Monday, February 26, 2007

The Case for Gore in 2008

The Oscars rarely satisfies and often fails to surprise. Nobody was surprised at Gore's win last night for An Inconvenient Truth, but watching Gore finally receive public homage for his years of service was in its own way deeply satisfying.

If you haven't seen An Inconvenient Truth yet, what you've missed isn't so much the message that global warming is a crisis and not merely a problem anymore--not to take away from that aspect of the movie-- rather it is a narrative of a public servant who throughout his career, has kept a rare sort of clarity about the environment and his role in preserving it. Rediscovering that clarity after the disappointment of 2000, is as much the story as is the story of global warming.

Watching Gore in the movie and thinking back to those awkwardly scripted public moments in 2000, one isn't struck so much by the difference in carriage as by the context. Gore may be more at ease with his Powerpoint presentation and his lecture notes than on the campaign trail; but he is still as wonky and nerdy as he ever was.
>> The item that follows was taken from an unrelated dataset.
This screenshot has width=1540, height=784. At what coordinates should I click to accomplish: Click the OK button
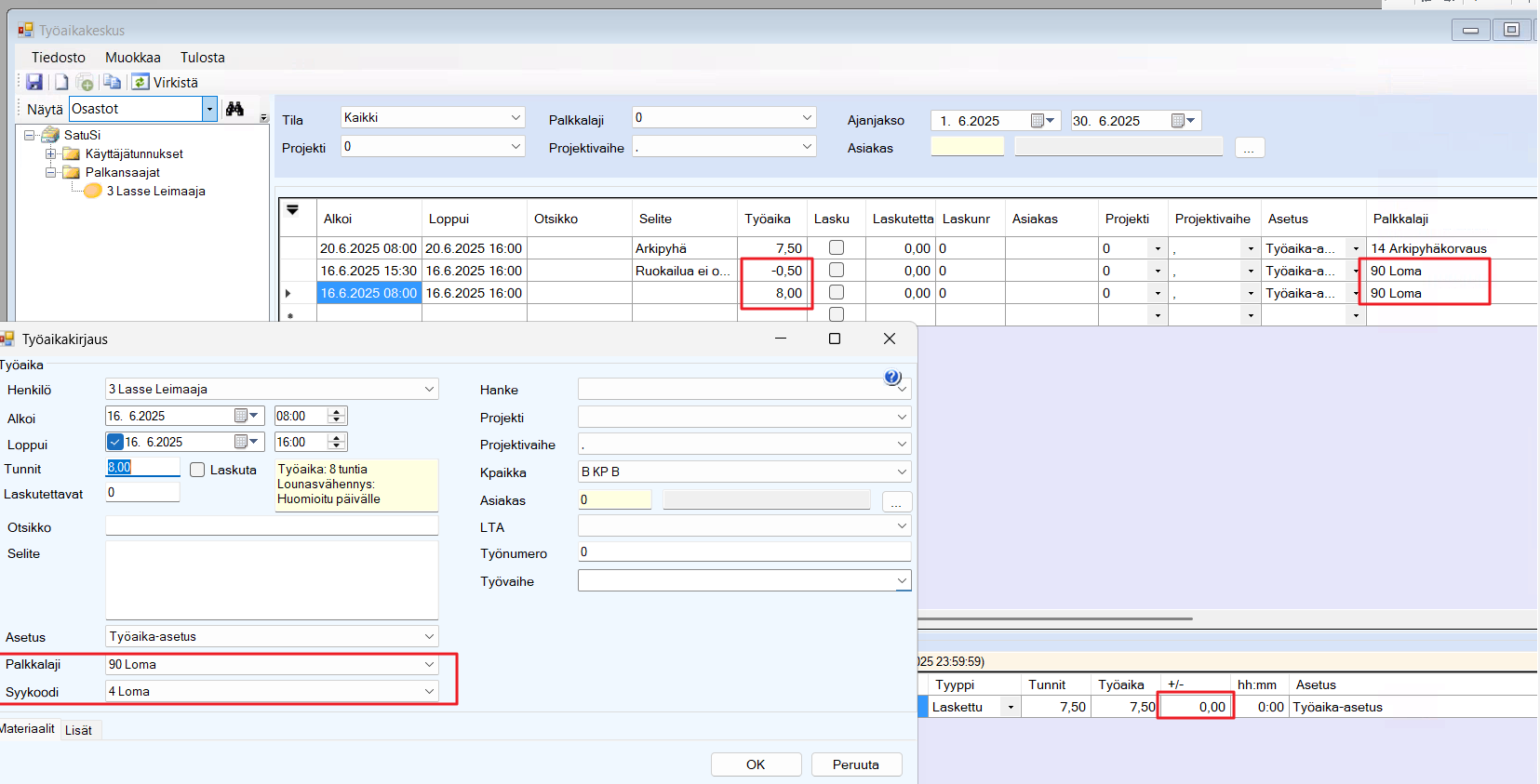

The genius of the movie is that it manages to show this and show how this is what's good about Gore.

Gore has every reason to avoid throwing his hat in the race, and I don't blame him for his reluctance. But Gore offers us the tantalizing possibility of redemption. He's the same guy pundits scoffed at for being "the smartest kid in the classroom," but we've had the alternative and we're paying for it.

In this week's New Yorker
, David Remnick speculates on the possible success of a Gore run.

In the view of former aides still close to him, Gore can’t lose by staying on the electoral sidelines. While Hillary Clinton and Barack Obama start competing––warily at first, and then, inevitably, taking direct aim at one another’s weaknesses––Gore can stand unbruised, nursing the lingering glamour of his popular margin in 2000 and, perhaps, demanding by quiet inference that we take stock of a distinguished public career that began three decades ago, when Gore was a twenty-eight-year-old Vietnam veteran freshly elected to Congress.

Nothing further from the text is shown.